A Sede fiscal da importadora define a competência para apurar fraude em operações de importação, segundo decisão do STJ. A desembargadora Nilsoni de Freitas, convocada do TJDFT, concedeu habeas corpus para fixar a atuação do juízo da Subseção Judiciária de Senador Canedo/GO nos inquéritos que apuram falsidade ideológica, descaminho, evasão de divisas e lavagem de capitais em combustíveis.
A decisão monocrática afastou a competência do juízo do desembaraço aduaneiro e entendeu que, em casos de interposição fraudulenta em declarações de importação, a competência territorial deve observar a sede fiscal da empresa responsável pela inserção dos dados no Siscomex. O habeas corpus foi impetrado contra acórdão da 4ª seção do TRF da 3ª região, que havia fixado a competência da 6ª vara Federal de Santos/SP.
Entenda o caso
A apuração envolve uma empresa apontada como importadora ostensiva, suspeita de ocultar o real adquirente das mercadorias. A investigação aponta uso de decisão liminar de diferimento tributário e inserção de dados supostamente falsos no Siscomex, o que permitiria a entrada de combustíveis pelo Porto de Santos sem pagamento de tributos, com prejuízo estimado aos cofres públicos superior a 2 bilhões de reais.
O TRF da 3ª região havia definido a competência com base no desembaraço no Porto de Santos, aplicando a súmula 151 do STJ. A defesa contestou, alegando nulidade por incompetência territorial e sustentando que a falsidade ideológica ocorreu na sede fiscal da empresa, em Senador Canedo/GO, com base na transmissão eletrônica das declarações.
Decisão do STJ
Ao julgar conflito negativo de jurisdição, Nilsoni de Freitas confirmou que a competência deve observar o local da infração, conforme o CPP. A transmissão das declarações contendo as supostas falsidades ocorreu na sede fiscal da empresa, segundo a relatora. Assim, fixou a competência para Senador Canedo/GO.
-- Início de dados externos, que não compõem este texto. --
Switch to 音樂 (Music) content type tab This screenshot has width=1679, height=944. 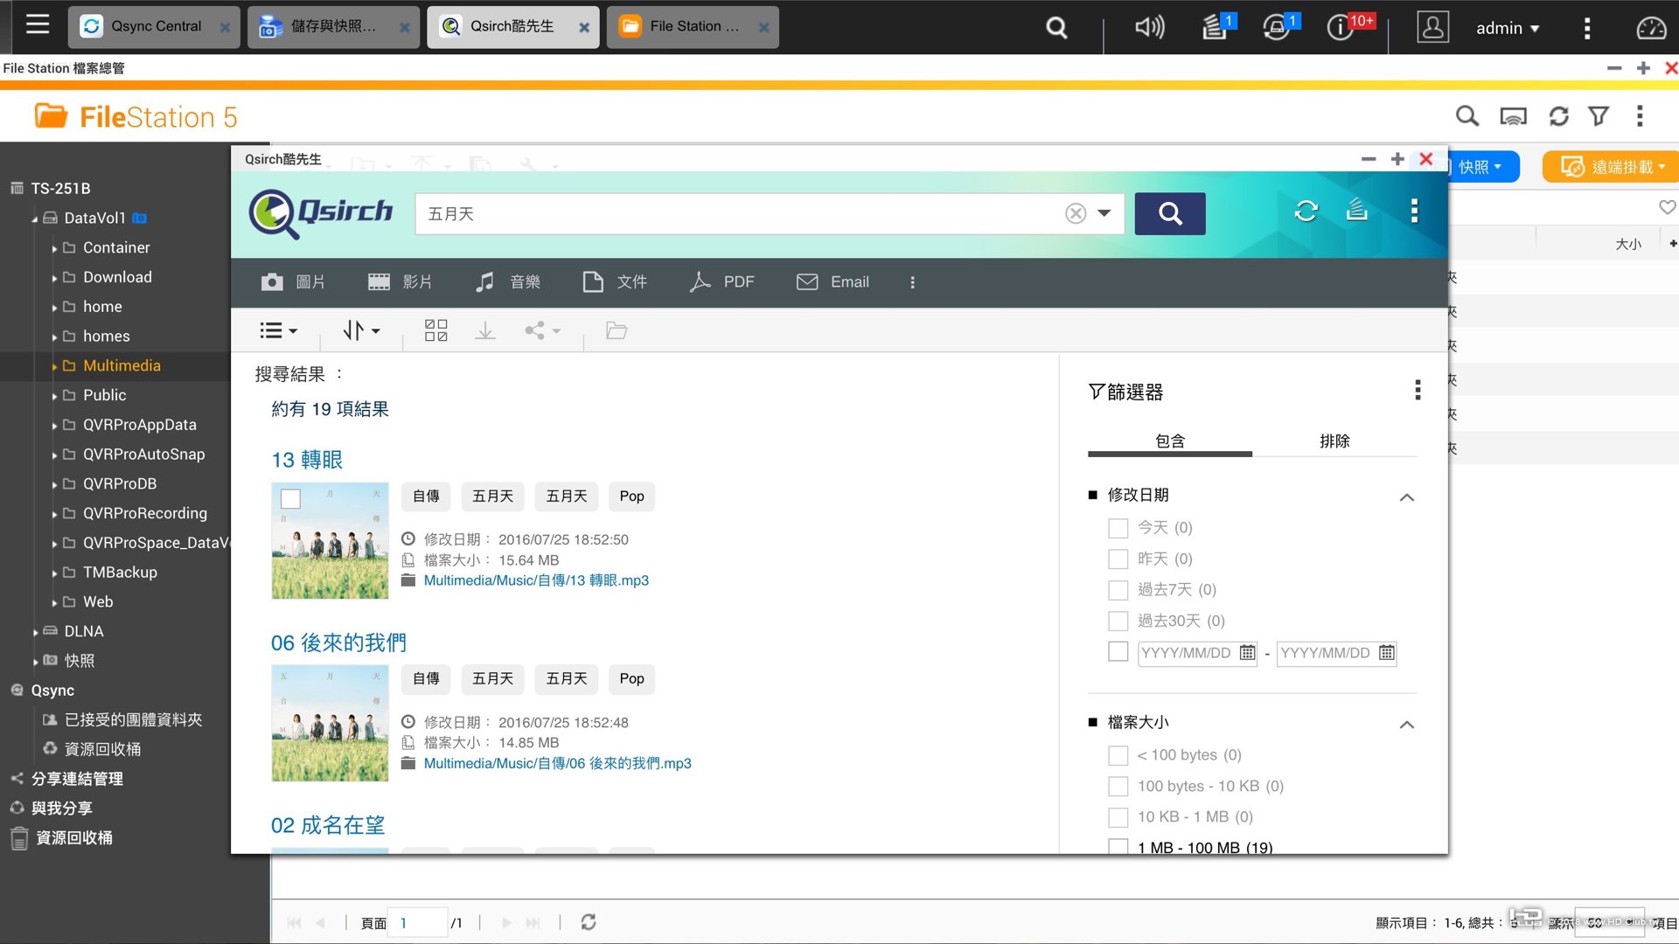(507, 281)
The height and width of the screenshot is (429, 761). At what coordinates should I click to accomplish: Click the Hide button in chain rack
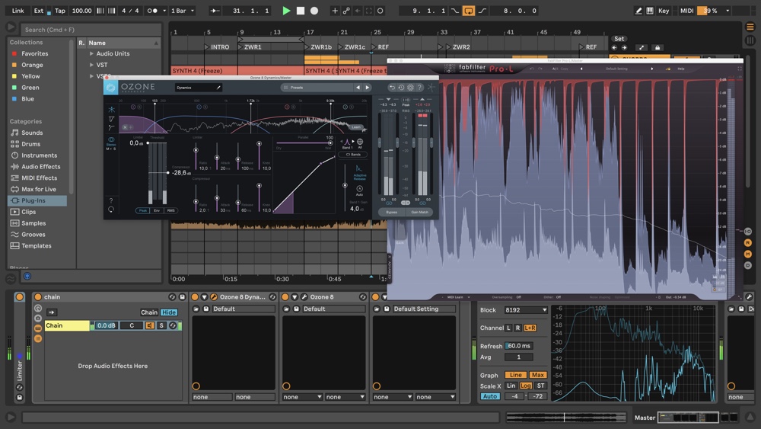point(169,312)
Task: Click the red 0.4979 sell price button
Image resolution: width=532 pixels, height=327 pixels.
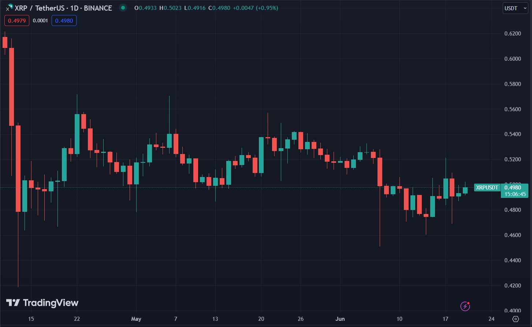Action: 17,20
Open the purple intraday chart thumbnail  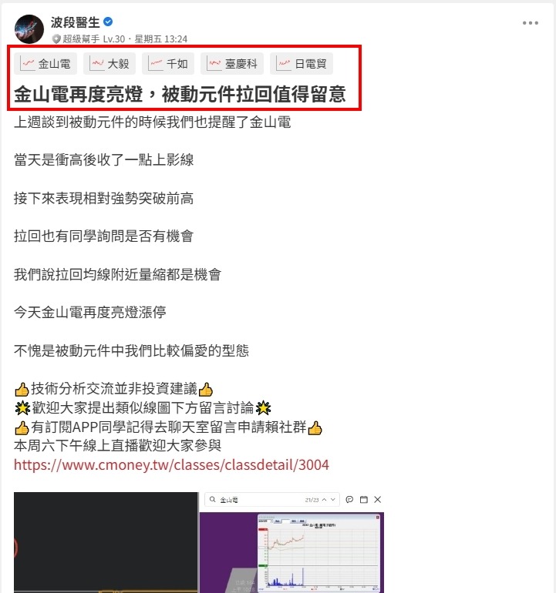(291, 552)
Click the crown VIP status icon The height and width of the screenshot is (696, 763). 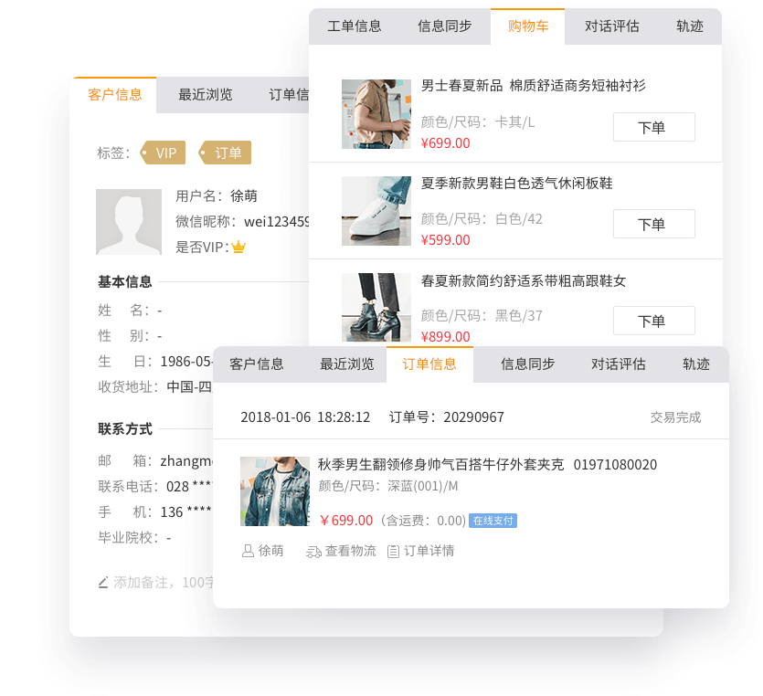click(238, 245)
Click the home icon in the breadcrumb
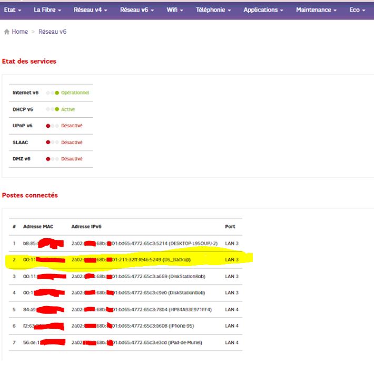 (7, 32)
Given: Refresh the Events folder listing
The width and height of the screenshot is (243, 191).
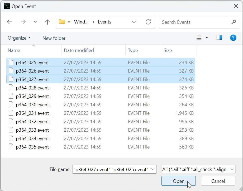Looking at the screenshot, I should click(x=148, y=22).
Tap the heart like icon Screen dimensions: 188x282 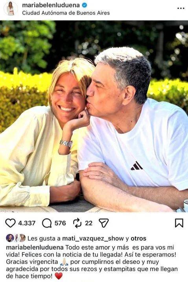10,223
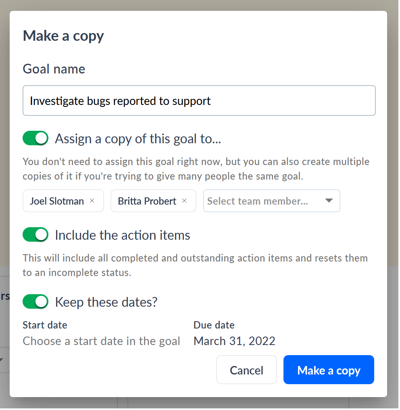Click the "Due date" label

coord(214,325)
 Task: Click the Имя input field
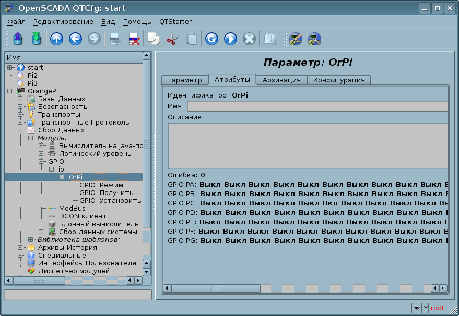[317, 106]
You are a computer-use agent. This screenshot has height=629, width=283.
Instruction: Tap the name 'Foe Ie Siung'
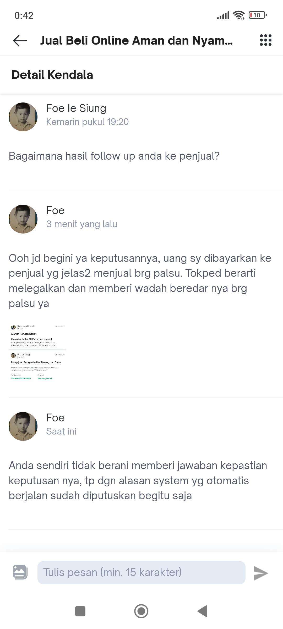pos(76,108)
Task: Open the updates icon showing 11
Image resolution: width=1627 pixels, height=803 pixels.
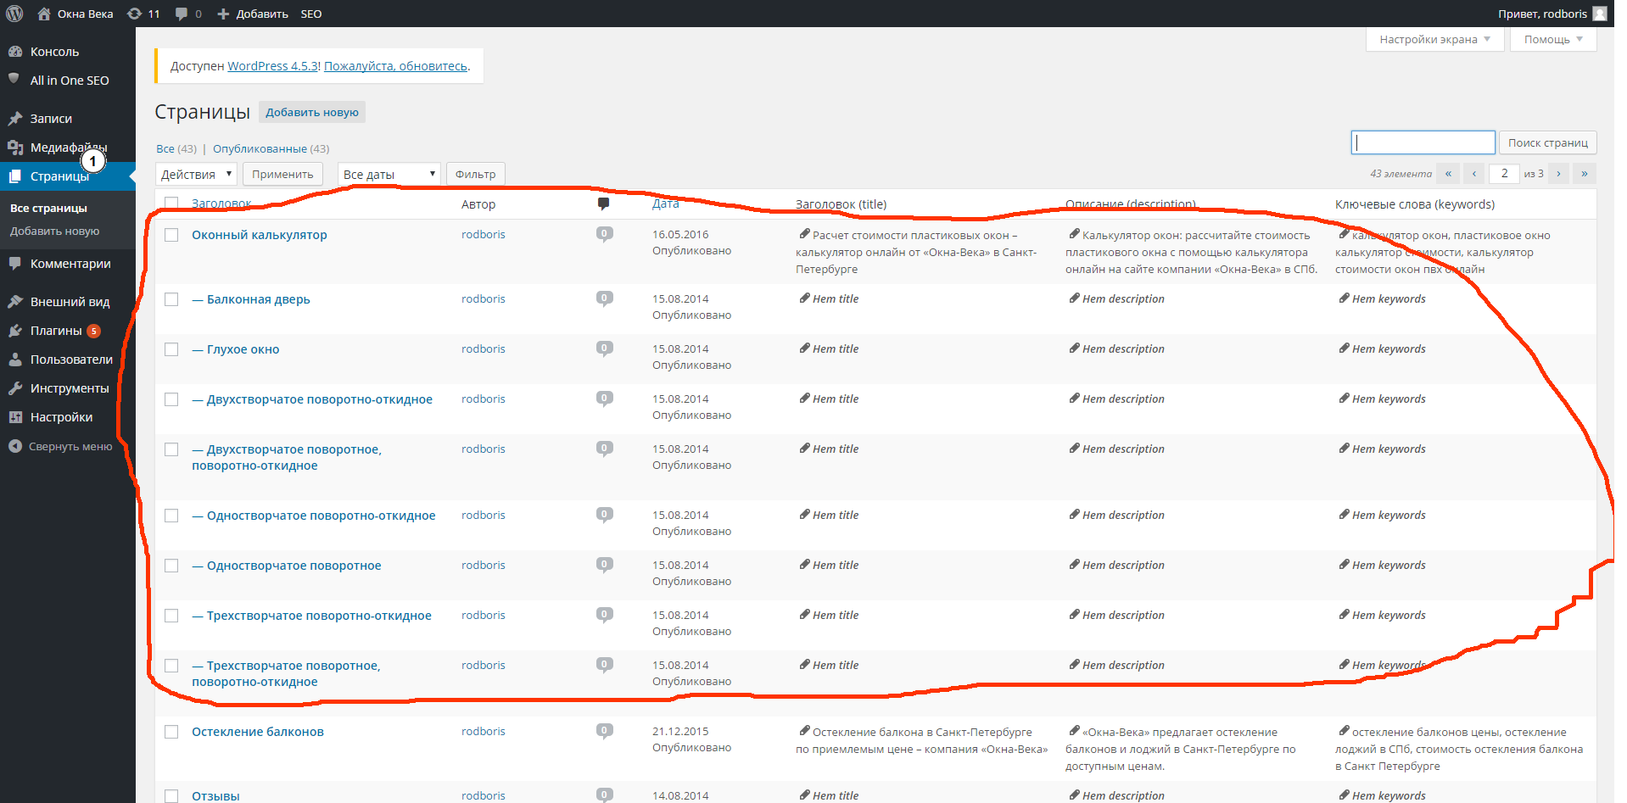Action: click(134, 14)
A julgadora afastou a aplicação da súmula 151 por não haver apreensão física das mercadorias. A decisão ressalta que a fixação com base em conveniência instrutória violaria o juiz natural, mantendo o local de consumação da infração como critério objetivo.
Identificação das partes e próximos passos
Advogados da defesa são Carlos Eduardo Delmondi, Gustavo Mascarenhas e Vinícius Gomes de Vasconcellos, da Oliveira e Olivi Advogados Associados. O processo citado é o HC 1.084.211, com a decisão publicada no Diário da Justiça Eletrônico. A ordem permanece para manter a competência em Senador Canedo/GO.